_Required action_
Whenever a line contains "menu", include it in the count; reply with the number of such lines in the data and nothing else.

(Data section begins)

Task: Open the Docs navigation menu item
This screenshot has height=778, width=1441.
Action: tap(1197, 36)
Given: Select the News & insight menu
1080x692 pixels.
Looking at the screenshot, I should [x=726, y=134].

(Data section ends)
(Data section begins)

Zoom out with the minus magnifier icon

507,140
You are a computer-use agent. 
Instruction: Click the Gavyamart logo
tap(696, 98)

(Data section ends)
(Data section begins)

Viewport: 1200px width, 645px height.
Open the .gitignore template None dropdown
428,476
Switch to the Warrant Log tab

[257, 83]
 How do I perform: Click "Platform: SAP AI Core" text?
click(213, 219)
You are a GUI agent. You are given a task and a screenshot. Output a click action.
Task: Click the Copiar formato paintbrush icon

(Data section ends)

_Answer to this problem_
2